Brano di testo:
====================
Sono gli anni della rivoluzione islamica che avrebbe di lì a poco portato al potere l’ayatollah Khomeini.

Da quel momento la cultura occidentale inizia a non essere più vista di buon occhio, spesso viene addirittura osteggiata da parte delle autorità, così che Azar, per via della sue idee e della sua formazione culturale, finisce col trovarsi spesso in contrapposizione al regime, tanto che, dopo un’espulsione negli Anni Ottanta, abbandona la cattedra nel 1995.
Ed è allora che sceglie di compiere uno dei più grandi atti di amore nei confronti della letteratura della storia recente. Infatti, da quel momento decide di invitare le sue sette studentesse migliori ogni giovedì mattina nel proprio salotto e tenere per loro una serie di lezioni-dibattito su alcuni dei più grandi classici della letteratura occidentale che altrimenti, essendo censurati dal regime, sarebbero finiti dimenticati dalle ragazze e dal popolo iraniano. Lolita, Il grande Gatsby, Orgoglio e Pregiudizio, Cime tempestose, Invito a una decapitazione, sono alcuni dei romanzi che vengono letti e analizzati, sempre in rapporto con la condizione che l’Iran e, soprattutto, le donne iraniane, stanno attraversando in quel momento.
====================
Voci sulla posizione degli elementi
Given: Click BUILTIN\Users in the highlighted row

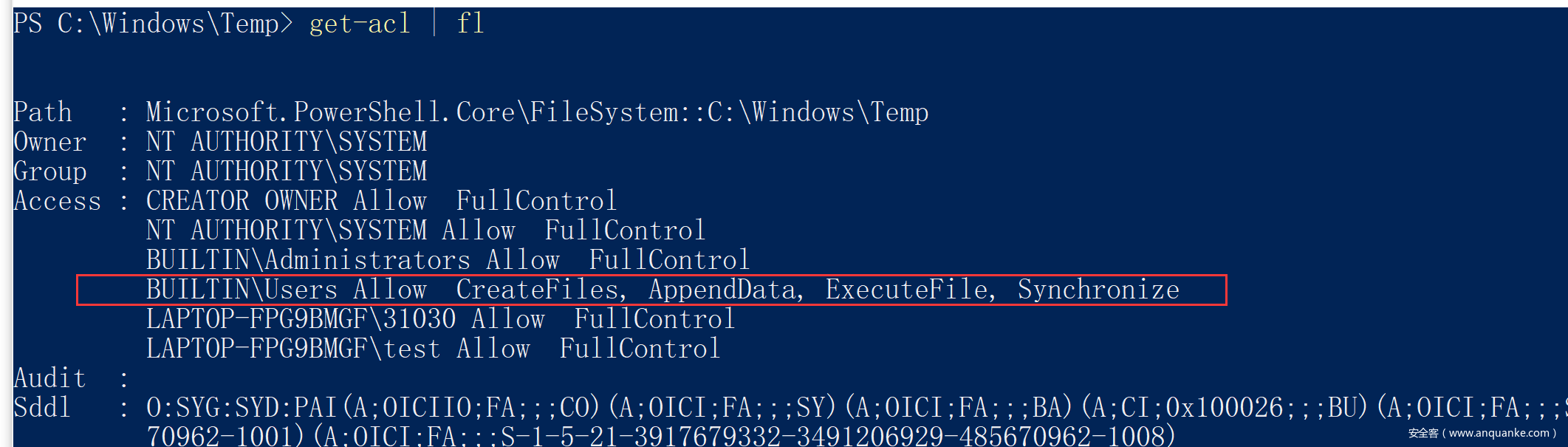Looking at the screenshot, I should (242, 290).
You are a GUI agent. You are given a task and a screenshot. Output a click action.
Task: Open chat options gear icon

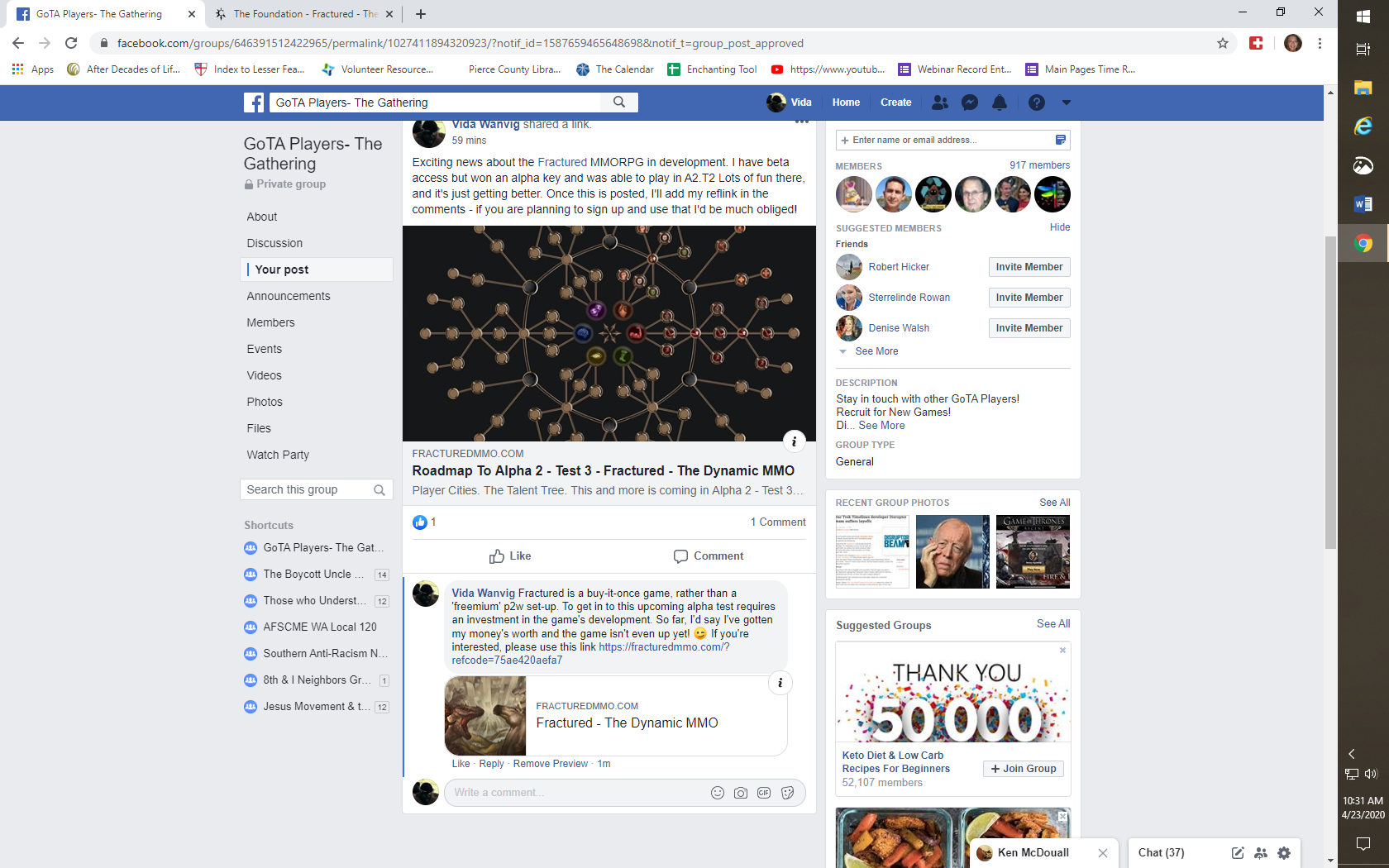(x=1284, y=853)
====================
Obiettivi:
- A) Nel brano sulle lezioni di letteratura di Azar, quando e dove si tenevano gli incontri con le sue studentesse?
- B) Prosegui il brano sulle lezioni di letteratura di Azar a partire dall'ultima frase riportata.

Risposte per compito:
- A) Ogni giovedì mattina, nel salotto di casa di Azar.

- B)
Due anni più tardi Azar Nafisi si trasferirà, insieme al marito e ai figli, negli Stati Uniti, dove riprenderà il proprio lavoro di docente. Ed è qui che, nel 2003, pubblica il romanzo Leggere Lolita a Teheran, dove, mescolando i caratteri e le vicende delle protagoniste, racconta dell’esperienza vissuta anni prima nel salotto di casa sua.

Leggere Lolita a Teheran non è un semplice gesto quotidiano, è una presa di posizione netta, una dichiarazione di intenti. Perché leggere un romanzo come Lolita o come qualunque altro tra quelli proposti alle sue studentesse, e farlo in una città come Teheran, è un atto di resistenza civile. Significa opporsi silenziosamente a un regime che ha sempre cercato di togliere la voce al popolo. Significa dimostrare di essere vivi.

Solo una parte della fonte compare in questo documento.